Rupert Pupkin Speaks: "Bad" Movies We Love Guest Post: Brian Salisbury ""

Tuesday, July 10, 2012

"Bad" Movies We Love Guest Post: Brian Salisbury

 Professional critic Brian Salisbury is a writer for Spill,, and author of Film School Reject's Junkfood Cinema-also a Member of the Austin Film Critics Association.
Read his recent Junk Food Cinema column on STAY TUNED, cause it's awesome:


New Year’s Evil (1980)
The Mayans can say whatever they want, to me the real portent of our impending doom is that slasher films now proudly populate every holiday on the calendar. This 1980 entry ruins the year right from the start when a sadistic killer torments Roz “Pinky Tuscadero” Kelly as she hosts a party for a group of punks and new-wavers from Dimension Freak. Packed to the gills with 80s horror camp and boasting a raging theme song, New Year’s Evil is a dirty, grimy gem that deserves celebration more than just once a year.
Buy NEW YEAR'S EVIL on DVD from Warner Archive!

 Boss Nigger (1975)
Though uttering the title in polite company will surely land you in hot water, Boss Nigger is possibly the greatest blaxploitation film ever made. Yeah, I said it, come at me, Shaft. The story of pair of bounty hunters, played by Fred “The Hammer” Williamson and D’Urville Martin, who stumble upon the position of sheriff and deputy of a small, shitkicker town, it’s basically Blazing Saddles; if less intentionally funny. The table-turning dialogue, the cigar-chomping Williamson’s firearm proficiency, and, again, a killer theme song elevate what could have been just exploitation to a phenomenal underground film that straddles two genres.

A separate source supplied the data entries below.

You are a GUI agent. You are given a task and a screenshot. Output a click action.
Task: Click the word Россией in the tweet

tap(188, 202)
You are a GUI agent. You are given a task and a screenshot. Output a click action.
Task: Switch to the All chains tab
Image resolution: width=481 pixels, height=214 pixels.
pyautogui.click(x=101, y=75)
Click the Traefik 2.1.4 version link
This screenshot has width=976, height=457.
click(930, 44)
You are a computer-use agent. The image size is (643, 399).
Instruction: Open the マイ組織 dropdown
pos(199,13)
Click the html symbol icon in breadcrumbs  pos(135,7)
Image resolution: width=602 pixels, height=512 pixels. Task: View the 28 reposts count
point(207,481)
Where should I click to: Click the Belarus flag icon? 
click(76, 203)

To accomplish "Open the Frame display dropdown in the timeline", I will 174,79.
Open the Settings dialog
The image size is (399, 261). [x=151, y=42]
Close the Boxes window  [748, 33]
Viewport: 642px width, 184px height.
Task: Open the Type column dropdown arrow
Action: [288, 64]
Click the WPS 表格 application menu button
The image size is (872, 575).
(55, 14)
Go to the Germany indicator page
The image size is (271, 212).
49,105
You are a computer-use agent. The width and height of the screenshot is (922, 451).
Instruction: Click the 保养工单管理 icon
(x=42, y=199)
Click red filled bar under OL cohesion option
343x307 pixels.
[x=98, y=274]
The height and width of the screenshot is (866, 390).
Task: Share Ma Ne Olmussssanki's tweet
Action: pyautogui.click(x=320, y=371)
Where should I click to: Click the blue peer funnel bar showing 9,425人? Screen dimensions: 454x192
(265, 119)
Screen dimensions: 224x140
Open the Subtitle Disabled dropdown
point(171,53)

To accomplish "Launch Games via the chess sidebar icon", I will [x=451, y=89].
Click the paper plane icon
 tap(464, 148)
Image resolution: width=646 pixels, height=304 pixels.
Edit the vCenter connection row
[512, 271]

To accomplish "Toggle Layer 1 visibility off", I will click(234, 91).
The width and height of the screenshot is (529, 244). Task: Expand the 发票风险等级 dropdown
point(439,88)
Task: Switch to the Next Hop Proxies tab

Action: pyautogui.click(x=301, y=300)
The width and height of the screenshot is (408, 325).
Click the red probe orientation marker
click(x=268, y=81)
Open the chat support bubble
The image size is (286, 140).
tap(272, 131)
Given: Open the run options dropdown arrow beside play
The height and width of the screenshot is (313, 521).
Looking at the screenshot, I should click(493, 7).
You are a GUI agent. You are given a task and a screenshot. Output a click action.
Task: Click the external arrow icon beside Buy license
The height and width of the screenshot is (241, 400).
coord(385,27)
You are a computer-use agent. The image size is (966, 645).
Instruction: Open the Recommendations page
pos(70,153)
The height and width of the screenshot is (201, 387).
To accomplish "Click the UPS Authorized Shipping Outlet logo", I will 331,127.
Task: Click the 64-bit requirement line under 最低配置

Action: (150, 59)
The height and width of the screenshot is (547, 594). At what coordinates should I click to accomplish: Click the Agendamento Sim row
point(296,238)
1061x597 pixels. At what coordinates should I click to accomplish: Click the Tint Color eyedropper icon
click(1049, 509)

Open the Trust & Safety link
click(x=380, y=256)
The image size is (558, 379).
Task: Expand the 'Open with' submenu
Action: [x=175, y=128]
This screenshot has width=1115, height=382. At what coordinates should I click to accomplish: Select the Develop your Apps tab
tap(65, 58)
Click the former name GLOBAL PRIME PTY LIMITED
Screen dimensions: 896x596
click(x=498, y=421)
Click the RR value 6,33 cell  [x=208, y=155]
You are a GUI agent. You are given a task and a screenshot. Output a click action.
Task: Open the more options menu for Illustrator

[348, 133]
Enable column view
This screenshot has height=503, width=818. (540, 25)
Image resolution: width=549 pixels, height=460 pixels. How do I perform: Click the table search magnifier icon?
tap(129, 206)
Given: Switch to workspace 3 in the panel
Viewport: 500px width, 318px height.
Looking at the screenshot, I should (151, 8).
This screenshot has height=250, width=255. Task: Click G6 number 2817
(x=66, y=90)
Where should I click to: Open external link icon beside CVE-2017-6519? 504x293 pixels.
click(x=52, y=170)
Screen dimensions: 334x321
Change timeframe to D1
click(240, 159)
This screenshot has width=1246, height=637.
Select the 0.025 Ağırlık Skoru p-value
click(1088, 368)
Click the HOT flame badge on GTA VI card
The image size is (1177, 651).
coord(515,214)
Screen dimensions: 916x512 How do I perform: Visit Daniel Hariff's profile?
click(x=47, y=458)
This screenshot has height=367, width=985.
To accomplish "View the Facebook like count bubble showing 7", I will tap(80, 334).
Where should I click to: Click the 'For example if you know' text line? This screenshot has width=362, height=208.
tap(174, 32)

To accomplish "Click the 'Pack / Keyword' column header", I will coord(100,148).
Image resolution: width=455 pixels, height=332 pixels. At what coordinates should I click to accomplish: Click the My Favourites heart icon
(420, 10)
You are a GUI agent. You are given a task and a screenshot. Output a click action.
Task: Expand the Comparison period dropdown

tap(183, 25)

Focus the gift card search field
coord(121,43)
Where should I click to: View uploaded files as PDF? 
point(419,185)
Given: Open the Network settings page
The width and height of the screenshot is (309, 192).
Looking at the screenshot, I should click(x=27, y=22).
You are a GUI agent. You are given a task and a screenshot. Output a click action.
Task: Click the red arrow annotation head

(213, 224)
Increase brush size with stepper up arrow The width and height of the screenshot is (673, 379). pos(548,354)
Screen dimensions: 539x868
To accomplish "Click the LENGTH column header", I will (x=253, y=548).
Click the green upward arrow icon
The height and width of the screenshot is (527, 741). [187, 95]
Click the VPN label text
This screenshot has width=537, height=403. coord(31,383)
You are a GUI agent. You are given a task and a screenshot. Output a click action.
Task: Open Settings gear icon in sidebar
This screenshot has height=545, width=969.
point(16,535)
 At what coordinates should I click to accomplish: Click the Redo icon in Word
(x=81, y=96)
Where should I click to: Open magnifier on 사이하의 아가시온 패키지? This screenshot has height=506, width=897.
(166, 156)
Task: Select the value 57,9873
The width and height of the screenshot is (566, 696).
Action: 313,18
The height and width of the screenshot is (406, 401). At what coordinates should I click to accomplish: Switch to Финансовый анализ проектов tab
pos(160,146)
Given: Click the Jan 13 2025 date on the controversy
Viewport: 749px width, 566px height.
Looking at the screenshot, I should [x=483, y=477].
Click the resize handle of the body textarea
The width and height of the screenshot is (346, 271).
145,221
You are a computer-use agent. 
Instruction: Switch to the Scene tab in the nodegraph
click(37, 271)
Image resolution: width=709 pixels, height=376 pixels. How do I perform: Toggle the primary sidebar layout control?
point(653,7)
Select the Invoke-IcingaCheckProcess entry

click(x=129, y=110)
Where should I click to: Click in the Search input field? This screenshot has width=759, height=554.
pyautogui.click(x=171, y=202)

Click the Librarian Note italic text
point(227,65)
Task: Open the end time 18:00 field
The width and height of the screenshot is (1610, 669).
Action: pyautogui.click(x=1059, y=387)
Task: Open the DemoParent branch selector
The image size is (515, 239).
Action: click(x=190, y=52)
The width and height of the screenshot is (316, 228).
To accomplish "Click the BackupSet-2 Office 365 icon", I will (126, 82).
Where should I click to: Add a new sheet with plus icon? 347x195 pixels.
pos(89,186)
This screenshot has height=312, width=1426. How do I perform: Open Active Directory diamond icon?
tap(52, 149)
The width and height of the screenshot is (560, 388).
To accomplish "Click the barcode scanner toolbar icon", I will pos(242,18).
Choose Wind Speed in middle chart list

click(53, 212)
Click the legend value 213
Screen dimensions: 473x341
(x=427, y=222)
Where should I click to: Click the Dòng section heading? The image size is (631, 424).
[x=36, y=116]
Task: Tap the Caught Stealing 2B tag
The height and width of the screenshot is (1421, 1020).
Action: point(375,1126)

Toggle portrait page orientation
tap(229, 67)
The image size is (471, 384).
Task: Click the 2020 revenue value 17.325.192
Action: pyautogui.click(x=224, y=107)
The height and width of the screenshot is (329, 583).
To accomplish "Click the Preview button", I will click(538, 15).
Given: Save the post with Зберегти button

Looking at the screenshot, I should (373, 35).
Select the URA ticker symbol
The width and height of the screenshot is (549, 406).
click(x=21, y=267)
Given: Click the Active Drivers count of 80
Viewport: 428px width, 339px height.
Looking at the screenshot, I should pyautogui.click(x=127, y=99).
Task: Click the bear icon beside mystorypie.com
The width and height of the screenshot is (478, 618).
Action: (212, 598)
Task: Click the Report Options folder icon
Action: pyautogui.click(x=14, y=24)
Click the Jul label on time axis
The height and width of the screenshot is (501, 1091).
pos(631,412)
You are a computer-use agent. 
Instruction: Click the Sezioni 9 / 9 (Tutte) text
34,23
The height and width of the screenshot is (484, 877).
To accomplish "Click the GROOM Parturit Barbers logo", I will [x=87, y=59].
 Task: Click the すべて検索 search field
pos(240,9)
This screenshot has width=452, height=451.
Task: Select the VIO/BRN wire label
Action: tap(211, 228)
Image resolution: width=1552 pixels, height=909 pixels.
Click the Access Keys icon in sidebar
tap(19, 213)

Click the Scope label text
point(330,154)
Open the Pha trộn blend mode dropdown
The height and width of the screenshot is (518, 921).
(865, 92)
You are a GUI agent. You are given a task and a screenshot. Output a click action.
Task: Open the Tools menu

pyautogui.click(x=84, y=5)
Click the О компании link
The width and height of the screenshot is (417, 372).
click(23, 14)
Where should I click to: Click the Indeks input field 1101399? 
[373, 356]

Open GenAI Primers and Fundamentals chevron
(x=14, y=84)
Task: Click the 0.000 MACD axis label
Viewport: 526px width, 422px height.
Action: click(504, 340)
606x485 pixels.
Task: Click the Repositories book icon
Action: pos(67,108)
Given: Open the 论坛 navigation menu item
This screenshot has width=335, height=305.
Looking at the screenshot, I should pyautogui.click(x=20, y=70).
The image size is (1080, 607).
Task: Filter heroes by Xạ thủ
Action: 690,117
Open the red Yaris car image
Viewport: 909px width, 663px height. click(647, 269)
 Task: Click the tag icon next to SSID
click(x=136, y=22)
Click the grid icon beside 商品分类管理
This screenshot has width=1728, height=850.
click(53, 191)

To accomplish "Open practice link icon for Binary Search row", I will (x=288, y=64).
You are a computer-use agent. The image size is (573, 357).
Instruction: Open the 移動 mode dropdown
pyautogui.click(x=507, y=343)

2019: After the Fall of New York (1983)
International copyright law was never more glorious ignored than in 1980s Italy. An entire industry grew around the bankrupt recreating of successful American genre fare. When John Carpenter’s Escape from New York made a splash in the states, the Italians released After the Fall of New York with a just-dissimilar-enough-to-not-invite-actual-litigation plot and a hilarious, dumpster-diving production design. Our lead character, I’m hesitant to use the word hero given his teenage girl fashion sense, searches through the ruins of New York for the last fertile female. Snake Plissken is unquestionably one of cinema’s most badass badasses, but he never had to tangle with ape-men, flamethrowers, and creepy-ass clown robots.

 Street Fighter (1994)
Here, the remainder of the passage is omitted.